TEXCOCO.- Una investigación de la Universidad Autónoma Chapingo (UACh) reveló que en los últimos 35 años ha aumentado la temperatura en 3.5 grados centígrados en las zonas del Nevado de Toluca, estado de México, y del Pico de Orizaba, en Veracruz, debido al cambio climático mundial.
Lamine Diakite, responsable del Centro de Percepción Remota y Análisis Espacial (Ceprae) de la UACh, explicó que los estudios han determinado que estas zonas son sensibles a los efectos del calentamiento global, lo que ha generado que los glaciales tengan una reducción considerable en su extensión.
El especialista indicó que la investigación, que se realizó de 1970 al 2005, contempló 60 kilómetros alrededor del Pico de Orizaba y del Nevado de Toluca.
Los análisis realizados demostraron una tendencia similar: que durante los meses de enero y febrero es cuando la temperatura se eleva en esos puntos.

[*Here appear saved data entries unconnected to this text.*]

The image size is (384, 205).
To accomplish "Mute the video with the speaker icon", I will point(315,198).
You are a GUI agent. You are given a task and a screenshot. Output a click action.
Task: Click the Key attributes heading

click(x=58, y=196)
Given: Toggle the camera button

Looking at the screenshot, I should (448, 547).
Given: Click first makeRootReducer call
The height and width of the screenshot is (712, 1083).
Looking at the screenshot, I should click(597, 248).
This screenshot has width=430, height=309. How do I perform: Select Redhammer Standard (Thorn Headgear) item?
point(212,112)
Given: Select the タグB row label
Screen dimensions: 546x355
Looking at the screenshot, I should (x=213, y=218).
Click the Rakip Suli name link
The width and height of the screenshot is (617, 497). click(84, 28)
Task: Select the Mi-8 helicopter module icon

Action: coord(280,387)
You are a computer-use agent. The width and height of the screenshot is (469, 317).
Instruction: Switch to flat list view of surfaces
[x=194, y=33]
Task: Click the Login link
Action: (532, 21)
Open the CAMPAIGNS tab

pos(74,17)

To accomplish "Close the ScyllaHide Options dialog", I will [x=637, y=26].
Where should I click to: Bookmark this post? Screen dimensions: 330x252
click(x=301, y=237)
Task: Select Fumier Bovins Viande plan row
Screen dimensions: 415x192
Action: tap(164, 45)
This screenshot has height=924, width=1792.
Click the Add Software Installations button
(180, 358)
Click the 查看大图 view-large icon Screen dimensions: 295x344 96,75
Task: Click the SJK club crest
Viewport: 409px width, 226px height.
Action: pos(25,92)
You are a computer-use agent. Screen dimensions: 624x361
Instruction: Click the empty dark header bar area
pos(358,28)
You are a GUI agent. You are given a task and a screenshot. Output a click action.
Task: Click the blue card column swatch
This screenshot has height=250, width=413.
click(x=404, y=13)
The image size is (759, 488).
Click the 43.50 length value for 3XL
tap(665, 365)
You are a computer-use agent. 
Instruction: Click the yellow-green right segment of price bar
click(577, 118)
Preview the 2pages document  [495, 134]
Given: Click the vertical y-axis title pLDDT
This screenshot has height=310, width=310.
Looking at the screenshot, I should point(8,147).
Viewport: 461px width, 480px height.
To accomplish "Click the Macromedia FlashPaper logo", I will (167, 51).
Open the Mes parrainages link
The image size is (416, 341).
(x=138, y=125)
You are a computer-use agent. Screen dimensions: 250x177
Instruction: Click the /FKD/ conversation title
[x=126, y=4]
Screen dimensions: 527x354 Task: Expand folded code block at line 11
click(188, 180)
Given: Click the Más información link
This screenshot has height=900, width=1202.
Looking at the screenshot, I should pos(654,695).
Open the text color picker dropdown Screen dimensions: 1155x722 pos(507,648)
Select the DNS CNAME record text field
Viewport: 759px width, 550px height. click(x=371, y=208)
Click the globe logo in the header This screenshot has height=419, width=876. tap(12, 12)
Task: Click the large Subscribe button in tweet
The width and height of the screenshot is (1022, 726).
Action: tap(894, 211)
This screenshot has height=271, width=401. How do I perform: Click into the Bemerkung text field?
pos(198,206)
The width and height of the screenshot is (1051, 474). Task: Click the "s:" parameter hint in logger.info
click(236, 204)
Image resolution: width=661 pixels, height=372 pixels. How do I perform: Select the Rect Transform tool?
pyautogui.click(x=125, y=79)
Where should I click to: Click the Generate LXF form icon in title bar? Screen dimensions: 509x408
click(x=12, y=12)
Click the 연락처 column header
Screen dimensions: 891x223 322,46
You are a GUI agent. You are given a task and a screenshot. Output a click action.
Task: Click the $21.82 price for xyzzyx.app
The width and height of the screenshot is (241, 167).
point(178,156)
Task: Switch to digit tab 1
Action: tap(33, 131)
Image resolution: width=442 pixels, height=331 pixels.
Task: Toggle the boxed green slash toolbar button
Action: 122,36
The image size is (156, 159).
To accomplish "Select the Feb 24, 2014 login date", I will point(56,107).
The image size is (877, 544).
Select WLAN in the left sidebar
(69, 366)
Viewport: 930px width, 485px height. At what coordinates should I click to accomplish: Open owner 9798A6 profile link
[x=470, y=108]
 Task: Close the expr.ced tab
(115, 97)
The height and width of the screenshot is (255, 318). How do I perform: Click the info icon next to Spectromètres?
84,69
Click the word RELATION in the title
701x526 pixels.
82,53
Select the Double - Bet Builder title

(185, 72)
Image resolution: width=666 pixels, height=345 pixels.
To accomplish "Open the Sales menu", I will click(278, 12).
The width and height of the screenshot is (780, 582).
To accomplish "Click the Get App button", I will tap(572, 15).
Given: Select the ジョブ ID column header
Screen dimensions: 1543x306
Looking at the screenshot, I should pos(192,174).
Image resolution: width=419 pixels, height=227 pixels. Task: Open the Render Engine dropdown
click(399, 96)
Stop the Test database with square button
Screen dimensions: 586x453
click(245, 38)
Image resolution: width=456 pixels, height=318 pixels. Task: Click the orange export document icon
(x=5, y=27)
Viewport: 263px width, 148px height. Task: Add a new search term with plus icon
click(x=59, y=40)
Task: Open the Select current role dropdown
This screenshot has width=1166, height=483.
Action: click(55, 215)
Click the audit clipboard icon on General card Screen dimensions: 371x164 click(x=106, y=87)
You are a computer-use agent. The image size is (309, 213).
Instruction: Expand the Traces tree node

"El estudio se basó en el registro de temperaturas máximas y mínimas, dando como resultado un incremento de 3 grados centígrados durante este periodo y de acuerdo a las estimaciones científicas, se proyectó que para este año, se alcanzarán los 3.5 grados en el Pico de Orizaba y el Nevado de Toluca", expresó.
Lamine Diakite expuso que las gráficas tomadas vía satélite muestran con mayor claridad las condiciones que presentan las zonas de estudio y los efectos que ha provocado el aumento en las temperaturas.
"Los glaciales en 1973, ocupaban hasta 4 kilómetros y ahora prácticamente sólo tienen cerca de un kilómetro", aseguró.
El investigador de la UACh precisó que las zonas de mayor incremento de temperatura se detectaron en el estado de Puebla, porque tiene un clima más seco.
En Veracruz se mantiene un incremento paulatino porque recibe una mayor humedad por el viento que sopla del Golfo de México, manifestó.
"El estudio estimó que el lado de Veracruz mantiene la zona de mayor área boscosa, lo cual no sucede con la zona ubicada en el estado de Puebla; en tanto que en el Nevado de Toluca, la superficie forestal de estudio disminuyó 15.66% pese a que es un área protegida, incrementándose con ello la zona de matorral como consecuencia de la deforestación.
"El estudio se basó en la toma de 200 estaciones meteorológicas durante un periodo de 35 años y una estimación de cinco, es decir de los últimos 40 años, respecto a la variación de la temperatura máxima y mínima, lo que permitió observar la variabilidad climática, principalmente de los meses asociados con invierno y verano, que reflejaron los cambios claramente", señaló Lamine Diakite.